Allereerst beginnen we met de brancheverenigingen en de instanties die gespecialiseerd zijn op het gebied van de informatiebeveiliging. We kunnen met een gerust hart Googlen op de aspecten van informatiebeveiliging die we willen verbeteren. Nationaal en internationaal zijn bergen informatie beschikbaar. We hoeven echt het wiel niet steeds opnieuw uit te vinden…en de conclusie te trekken dat het wiel weer rond is geworden. Nee, we kunnen de informatie die in de buitenwereld beschikbaar is gewoon hergebruiken en toepassen op onze organisatie. Uiteraard moeten we niet klakkeloos alles maar implementeren en moeten we een vertaalslag maken naar de wensen en behoeften van onze organisatie.

Tot zover niks geks. Waarschijnlijk maken we voor andere aspecten ook gebruik van informatie die tot onze beschikking staat. Dat moeten we bij beveiliging ook gewoon kunnen doen.

Maar dan hebben we nog onze concurrenten. Daar gaan we toch zeker niet mee in zee? De vraag is waarom niet? Natuurlijk hoef je de vuile was daar niet uit te hangen, natuurlijk moet je niet alle details prijsgeven. Maar kun je in gesprek komen met de Security Managers van je concurrent dan kan dat grote voordelen opleveren.

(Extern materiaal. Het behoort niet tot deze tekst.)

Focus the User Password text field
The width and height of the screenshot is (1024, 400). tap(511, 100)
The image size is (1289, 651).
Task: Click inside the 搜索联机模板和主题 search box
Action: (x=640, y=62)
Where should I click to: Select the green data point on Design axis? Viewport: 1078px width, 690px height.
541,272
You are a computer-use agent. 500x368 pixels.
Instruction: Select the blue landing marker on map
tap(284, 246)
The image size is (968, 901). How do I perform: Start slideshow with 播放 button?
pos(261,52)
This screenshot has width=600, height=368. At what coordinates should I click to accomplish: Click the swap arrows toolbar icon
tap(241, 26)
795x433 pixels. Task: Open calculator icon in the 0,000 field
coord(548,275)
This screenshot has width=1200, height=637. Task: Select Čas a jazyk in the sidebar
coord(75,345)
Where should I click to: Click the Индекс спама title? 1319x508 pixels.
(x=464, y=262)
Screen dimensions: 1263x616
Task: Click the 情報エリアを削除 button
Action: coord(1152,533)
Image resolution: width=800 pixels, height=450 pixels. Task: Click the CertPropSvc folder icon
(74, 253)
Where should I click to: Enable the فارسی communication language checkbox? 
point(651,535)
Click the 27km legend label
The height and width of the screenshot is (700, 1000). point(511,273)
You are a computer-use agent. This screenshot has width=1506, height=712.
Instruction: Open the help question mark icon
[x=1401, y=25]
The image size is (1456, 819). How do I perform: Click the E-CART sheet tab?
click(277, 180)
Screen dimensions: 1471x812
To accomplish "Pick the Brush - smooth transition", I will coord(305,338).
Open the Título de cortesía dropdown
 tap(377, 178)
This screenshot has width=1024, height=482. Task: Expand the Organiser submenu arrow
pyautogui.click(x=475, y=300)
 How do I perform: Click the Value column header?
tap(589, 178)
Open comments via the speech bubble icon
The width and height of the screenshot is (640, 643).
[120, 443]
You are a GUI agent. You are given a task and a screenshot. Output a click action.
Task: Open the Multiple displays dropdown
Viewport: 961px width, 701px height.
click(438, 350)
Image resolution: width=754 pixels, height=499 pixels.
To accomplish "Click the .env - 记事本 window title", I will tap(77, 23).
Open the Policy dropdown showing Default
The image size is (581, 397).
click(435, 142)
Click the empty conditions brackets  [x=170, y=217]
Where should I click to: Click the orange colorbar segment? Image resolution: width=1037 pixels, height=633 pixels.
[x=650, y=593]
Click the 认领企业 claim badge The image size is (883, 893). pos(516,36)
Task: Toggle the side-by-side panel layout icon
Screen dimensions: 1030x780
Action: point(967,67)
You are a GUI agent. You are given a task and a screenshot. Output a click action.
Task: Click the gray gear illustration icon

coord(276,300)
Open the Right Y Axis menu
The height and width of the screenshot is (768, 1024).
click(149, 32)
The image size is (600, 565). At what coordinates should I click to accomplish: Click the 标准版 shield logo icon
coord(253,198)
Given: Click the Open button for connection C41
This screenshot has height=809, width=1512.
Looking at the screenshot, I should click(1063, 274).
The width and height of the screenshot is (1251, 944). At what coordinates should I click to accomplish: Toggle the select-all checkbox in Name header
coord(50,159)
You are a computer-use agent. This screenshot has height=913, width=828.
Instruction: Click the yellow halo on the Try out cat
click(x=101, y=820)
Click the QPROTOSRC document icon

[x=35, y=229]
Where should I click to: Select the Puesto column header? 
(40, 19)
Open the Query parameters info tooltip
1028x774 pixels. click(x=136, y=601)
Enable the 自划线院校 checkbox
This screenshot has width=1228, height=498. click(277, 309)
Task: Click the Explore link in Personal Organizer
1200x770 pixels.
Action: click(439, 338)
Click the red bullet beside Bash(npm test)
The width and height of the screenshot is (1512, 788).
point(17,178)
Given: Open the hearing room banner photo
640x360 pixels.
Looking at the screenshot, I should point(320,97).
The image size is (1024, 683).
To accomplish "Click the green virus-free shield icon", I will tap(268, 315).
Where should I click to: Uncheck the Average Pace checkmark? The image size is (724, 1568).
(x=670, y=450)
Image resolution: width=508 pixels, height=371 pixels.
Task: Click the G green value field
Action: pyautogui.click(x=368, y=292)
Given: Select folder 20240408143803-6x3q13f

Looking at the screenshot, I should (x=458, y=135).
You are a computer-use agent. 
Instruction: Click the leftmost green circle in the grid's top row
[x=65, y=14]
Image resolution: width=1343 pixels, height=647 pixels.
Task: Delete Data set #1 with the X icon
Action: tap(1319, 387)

Misschien zitten zij wel met dezelfde vragen, misschien kun je gezamenlijk de markt benaderen om een geheel nieuwe maatregel voor jullie te ontwikkelen. Je kunt dan de kosten delen.

Binnen de security wereld heb je natuurlijk te maken met vertrouwen en integriteit. Het is niet verstandig om direct al je vragen bij je concurrent neer te leggen. Nee, eerst bouwen we een onderlinge vertrouwensband op (als die er nog niet is). Op beveiliging hoeven we (veelal) niet te concurreren, daar moeten en kunnen we goed gebruik van maken. Daarbij geldt natuurlijk dat we niet alleen informatie komen halen, nee we brengen daar ook de informatie waar onze concullega wat aan heeft.

Beveiliging zien we (nog) niet als onderscheidend vermogen ten opzichte van de concurrent en we kunnen hergebruiken wat er al beschikbaar is. Willen we beveiliging wel inzetten als onderscheidend vermogen dan nog kunnen we de gesprekken aan met concurrenten, we geven dan alleen nog minder details bloot. Denk bij concurrenten trouwens ook in de breedte, misschien zijn er wel andere branches met dezelfde soorten problemen, misschien voelt het beter om met hen in gesprek te gaan.

De praktijk leert dat als we vanuit een organisatie contact zoeken met een andere organisatie om kennis te delen (dus niet om je producten en diensten te verkopen) dat er dan al snel interesse is. Maak daar gebruik van en de beveiliging zal er beter van worden.